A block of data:
⟨

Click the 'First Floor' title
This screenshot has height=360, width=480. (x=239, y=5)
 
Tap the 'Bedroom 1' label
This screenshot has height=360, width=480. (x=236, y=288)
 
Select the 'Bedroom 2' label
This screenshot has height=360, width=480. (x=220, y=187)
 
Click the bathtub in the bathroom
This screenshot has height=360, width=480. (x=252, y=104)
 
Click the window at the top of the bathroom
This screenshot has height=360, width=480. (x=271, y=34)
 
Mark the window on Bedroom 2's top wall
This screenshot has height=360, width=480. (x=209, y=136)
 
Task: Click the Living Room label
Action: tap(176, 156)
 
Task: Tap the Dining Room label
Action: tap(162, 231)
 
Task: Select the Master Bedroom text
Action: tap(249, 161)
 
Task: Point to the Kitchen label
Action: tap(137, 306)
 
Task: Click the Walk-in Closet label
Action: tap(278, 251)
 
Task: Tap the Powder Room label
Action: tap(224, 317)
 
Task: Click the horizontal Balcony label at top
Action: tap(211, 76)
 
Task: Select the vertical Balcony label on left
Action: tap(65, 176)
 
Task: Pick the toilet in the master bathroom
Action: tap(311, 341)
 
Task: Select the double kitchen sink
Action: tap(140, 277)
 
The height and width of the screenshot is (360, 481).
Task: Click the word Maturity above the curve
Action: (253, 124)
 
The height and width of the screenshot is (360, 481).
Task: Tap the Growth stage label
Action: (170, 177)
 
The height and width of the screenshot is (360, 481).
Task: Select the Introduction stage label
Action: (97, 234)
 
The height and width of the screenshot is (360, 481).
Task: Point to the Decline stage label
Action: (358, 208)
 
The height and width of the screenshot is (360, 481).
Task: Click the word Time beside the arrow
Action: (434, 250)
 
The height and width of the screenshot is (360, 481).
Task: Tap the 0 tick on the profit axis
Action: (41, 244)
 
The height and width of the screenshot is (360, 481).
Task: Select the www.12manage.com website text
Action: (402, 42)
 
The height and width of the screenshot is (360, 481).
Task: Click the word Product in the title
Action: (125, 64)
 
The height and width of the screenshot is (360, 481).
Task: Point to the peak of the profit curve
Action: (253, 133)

⟩
⟨

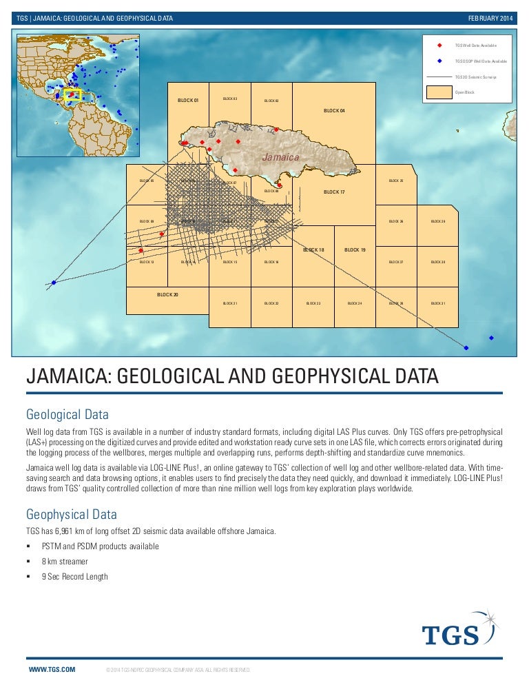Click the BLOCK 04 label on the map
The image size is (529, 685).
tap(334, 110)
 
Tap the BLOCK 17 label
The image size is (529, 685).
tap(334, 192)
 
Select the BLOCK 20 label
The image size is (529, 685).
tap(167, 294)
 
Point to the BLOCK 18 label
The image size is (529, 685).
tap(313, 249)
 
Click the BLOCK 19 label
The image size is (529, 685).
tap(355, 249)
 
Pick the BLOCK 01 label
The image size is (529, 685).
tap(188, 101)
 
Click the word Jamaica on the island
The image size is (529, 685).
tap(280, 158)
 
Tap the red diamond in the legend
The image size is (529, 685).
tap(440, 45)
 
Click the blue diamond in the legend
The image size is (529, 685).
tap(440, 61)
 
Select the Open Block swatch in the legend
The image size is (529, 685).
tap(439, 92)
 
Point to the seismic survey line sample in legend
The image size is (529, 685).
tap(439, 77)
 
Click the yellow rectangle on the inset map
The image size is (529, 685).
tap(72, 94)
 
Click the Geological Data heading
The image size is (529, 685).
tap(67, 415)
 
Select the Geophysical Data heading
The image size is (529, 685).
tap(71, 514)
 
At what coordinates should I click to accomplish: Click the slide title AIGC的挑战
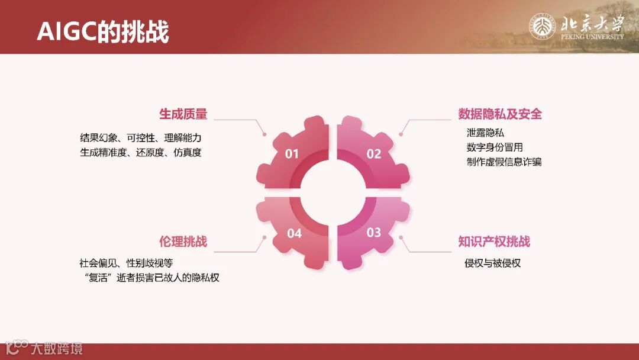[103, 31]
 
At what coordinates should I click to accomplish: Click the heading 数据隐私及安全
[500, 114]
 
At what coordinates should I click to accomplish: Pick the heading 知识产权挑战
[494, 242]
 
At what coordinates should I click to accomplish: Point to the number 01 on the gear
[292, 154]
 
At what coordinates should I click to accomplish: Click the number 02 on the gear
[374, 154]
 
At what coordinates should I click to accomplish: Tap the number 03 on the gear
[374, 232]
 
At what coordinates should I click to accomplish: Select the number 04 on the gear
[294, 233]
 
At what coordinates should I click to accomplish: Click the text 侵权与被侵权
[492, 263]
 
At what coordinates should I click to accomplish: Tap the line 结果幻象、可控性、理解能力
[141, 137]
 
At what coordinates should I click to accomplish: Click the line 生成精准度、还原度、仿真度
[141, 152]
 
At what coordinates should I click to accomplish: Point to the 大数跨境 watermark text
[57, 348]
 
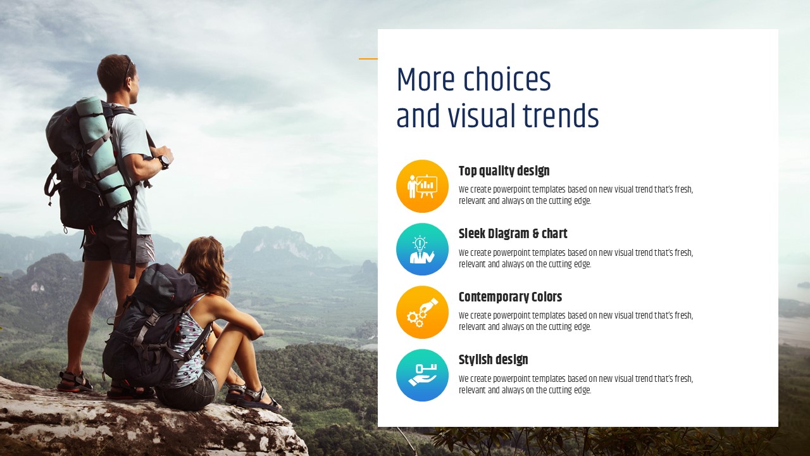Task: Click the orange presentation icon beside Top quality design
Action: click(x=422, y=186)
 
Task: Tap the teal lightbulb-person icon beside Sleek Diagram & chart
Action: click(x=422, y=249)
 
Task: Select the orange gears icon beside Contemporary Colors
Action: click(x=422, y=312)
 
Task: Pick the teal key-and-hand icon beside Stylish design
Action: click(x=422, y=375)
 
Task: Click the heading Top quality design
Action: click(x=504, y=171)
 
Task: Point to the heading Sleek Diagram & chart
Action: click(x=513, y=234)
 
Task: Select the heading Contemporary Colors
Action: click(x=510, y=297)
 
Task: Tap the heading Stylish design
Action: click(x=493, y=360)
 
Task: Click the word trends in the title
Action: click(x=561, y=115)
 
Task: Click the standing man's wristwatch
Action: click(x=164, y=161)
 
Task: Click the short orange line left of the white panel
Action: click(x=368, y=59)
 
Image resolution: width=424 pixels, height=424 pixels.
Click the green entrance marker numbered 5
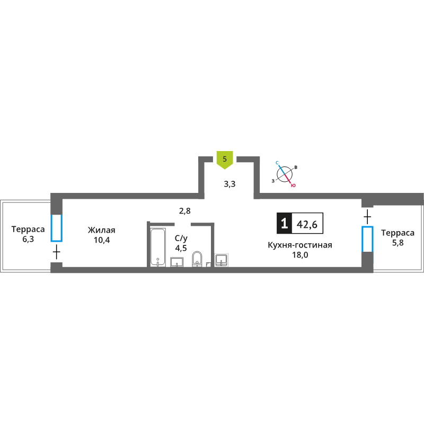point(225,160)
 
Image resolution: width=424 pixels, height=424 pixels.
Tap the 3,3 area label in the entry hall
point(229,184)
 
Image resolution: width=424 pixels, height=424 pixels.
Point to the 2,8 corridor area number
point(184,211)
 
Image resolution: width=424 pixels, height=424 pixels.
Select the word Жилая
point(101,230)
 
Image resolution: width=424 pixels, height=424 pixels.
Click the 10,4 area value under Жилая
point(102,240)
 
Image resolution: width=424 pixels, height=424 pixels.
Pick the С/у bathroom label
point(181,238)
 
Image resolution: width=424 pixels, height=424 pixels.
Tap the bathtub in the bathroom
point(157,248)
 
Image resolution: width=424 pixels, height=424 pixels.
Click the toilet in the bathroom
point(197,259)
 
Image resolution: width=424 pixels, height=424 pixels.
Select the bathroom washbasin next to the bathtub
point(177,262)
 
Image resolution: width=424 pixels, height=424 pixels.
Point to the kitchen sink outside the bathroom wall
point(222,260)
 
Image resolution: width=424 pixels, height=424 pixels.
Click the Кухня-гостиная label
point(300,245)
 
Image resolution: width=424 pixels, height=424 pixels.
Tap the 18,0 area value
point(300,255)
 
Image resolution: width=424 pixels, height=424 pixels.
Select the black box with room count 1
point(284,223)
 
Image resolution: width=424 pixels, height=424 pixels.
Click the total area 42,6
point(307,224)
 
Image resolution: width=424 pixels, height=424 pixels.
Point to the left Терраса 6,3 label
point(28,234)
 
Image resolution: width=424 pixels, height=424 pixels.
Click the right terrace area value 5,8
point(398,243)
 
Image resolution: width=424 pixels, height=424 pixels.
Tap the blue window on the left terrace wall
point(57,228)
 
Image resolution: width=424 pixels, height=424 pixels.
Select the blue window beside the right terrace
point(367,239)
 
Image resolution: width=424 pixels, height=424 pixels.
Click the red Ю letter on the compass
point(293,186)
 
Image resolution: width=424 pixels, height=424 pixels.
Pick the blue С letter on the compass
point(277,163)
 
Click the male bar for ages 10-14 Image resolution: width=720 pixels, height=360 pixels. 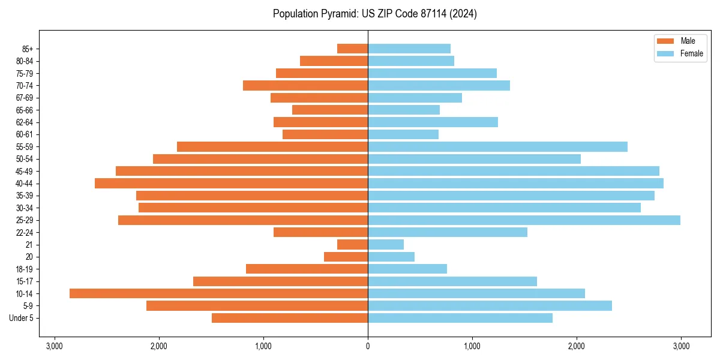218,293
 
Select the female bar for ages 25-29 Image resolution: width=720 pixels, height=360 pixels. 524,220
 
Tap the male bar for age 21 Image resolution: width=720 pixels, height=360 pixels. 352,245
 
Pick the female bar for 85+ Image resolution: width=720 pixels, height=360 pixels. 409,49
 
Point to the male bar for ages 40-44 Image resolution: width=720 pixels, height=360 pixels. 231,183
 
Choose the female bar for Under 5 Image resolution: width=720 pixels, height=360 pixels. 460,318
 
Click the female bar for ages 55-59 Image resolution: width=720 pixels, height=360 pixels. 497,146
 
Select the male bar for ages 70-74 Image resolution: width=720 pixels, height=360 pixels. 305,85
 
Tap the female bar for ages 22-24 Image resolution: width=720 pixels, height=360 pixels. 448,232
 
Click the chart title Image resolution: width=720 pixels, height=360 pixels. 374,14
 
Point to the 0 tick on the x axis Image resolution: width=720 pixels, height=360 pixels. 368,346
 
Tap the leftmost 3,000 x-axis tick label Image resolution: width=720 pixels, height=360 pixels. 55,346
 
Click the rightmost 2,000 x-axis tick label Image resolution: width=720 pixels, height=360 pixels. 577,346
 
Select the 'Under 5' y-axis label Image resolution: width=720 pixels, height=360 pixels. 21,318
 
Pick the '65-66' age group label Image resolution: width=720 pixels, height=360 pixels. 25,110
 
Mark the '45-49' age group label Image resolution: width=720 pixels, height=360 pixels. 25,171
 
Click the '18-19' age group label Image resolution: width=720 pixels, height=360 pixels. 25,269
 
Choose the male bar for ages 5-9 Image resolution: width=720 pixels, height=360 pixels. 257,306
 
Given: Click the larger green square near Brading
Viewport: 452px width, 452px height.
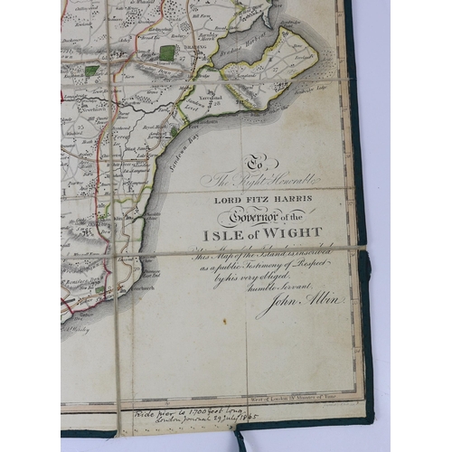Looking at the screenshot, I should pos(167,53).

⟩

> Task statement
Rescale the records above, starting at the line that contains "Task: Tap the Powder Room label" and ending at the line that contains "Action: (253, 133)", both ends included. Rewrite every one of those lines, requests and all, with each coordinate in the answers multiplied by 1.7 and rounded to a whole number, halves rounded up.

> Solution
Task: Tap the Powder Room label
Action: tap(381, 539)
 
Task: Click the horizontal Balcony label at top
Action: tap(359, 129)
 
Task: Select the vertical Balcony label on left
Action: tap(111, 299)
 
Task: Pick the toilet in the master bathroom
Action: tap(529, 580)
 
Task: Select the double kitchen sink
Action: tap(238, 471)
 
The height and width of the screenshot is (360, 481).
Task: Click the word Maturity above the curve
Action: (430, 211)
 
The height and width of the screenshot is (360, 481).
Task: Tap the Growth stage label
Action: (289, 301)
 
The height and width of the screenshot is (360, 481).
Task: Select the Introduction stage label
Action: (165, 398)
 
The height and width of the screenshot is (360, 481).
Task: Point to the Decline stage label
Action: (609, 354)
 
The height and width of the screenshot is (360, 481).
Task: Click the word Time beside the arrow
Action: (738, 425)
 
The height and width of the screenshot is (360, 481).
Task: Tap the 0 tick on the profit axis
Action: (70, 415)
 
The height and width of the screenshot is (360, 481).
Task: Select the www.12manage.com website text
Action: (683, 71)
 
The height and width of the screenshot is (360, 481).
Task: Click the word Product in the title
Action: (213, 109)
 
The height and width of the screenshot is (360, 481).
Task: Point to the peak of the profit curve
Action: (430, 226)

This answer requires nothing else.